Ils (nous) inspirèrent.

Ils tentèrent de déplacer notre nouveau corps (leur nouvel hôte), mais échouèrent à aller bien loin. Même en tentant de bouger notre étrange enveloppe dans diverses positions, ils ne parvinrent pas à nous déplacer efficacement.

Mais, ça aussi, ils pouvaient l'arranger. Ils avaient colonisé des poissons auparavant.

Ils savaient comment les plus luisants et affilés faisaient des abysses leur maison.

Les petites créatures vertes se concentrèrent dans mon abdomen, étirant certaines choses, en réassignant d'autres. Ce corps avait déjà un magnifique plan de quelques écailles blanches au bout d'étranges doigts.

Le squelette aussi venait avec les vestiges d'une queue. Les longs et inefficaces membres postérieurs contenant tous les matériaux nécessaires à l'exploitation de ces vestiges.

D'un petit coup satisfait, la sinistre queue blanche nous propulsa dans l'eau.

Mais elle était trop claire, trop repérable dans l'abysse, elle se devait d'être assombrie ; les pigments de cheveux si noirs convenaient parfaitement à la tâche.

Quelque palmure entre ses étranges membres antérieurs et ils pourraient aisément servir de gouvernail – oh, et saisir les objets aussi ! Quel intéressant trait évolutif ; des mains, si pratiques.

Éventuellement, je m'éveillai complément de mon étrange torpeur.

Je pouvais sentir une curiosité nouvelle palpiter à travers mes os. D'insolites connaissances (souvenirs) me traversèrent l'esprit, m'apprenant que ce qui fut ma dépouille avait subi de radicaux changements, que mon cerveau n'avait pas manqué d'oxygène assez longtemps pour causer de réels dégâts.

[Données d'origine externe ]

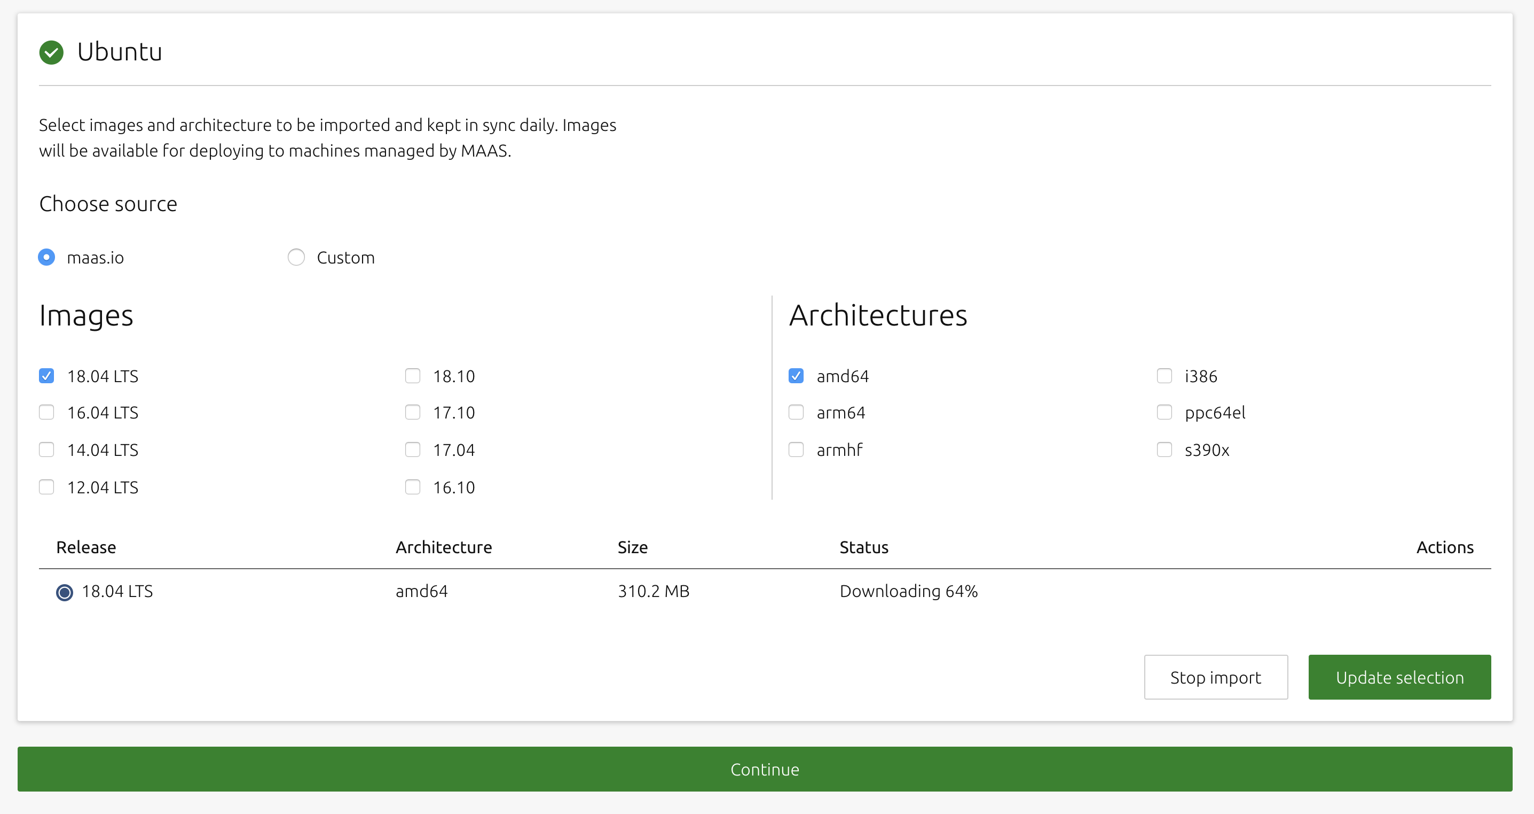Select the armhf architecture option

Après ce qui, pour moi, était essentiellement la mort, m'éveiller au fond de l'océan, par quelque miracle vivant, muni d'appendices appartenant normalement aux poissons ne m'effraya pas autant que cela aurait du.

J'exhalai, mais aucune bulle ne s'échappa de ma bouche. Seulement de l'eau.

J'inspectai mes mains, fortes, griffues et couvertes de membranes transparentes qui ne ressemblaient en rien aux mains chétives dont j'avais souvenir. Je frottai mes jointures contre la queue, couverte d'écailles ressemblant lugubrement à des ongles humains, mais plus pointus, plus sombres, semblables à ce qui me faisait désormais office de griffes. Ma nouvelle nageoire caudale ondulait et s'enroulait sur elle-même, plus près d'une anguille écaillée que de n'importe quel mammifère que j'avais précédemment vu. Je passai les mains sur mes avant-bras, mes hanches, mon dos, mes oreilles, inspectant les nouvelles nageoires y étant apparues ; des nageoires fines et puissantes.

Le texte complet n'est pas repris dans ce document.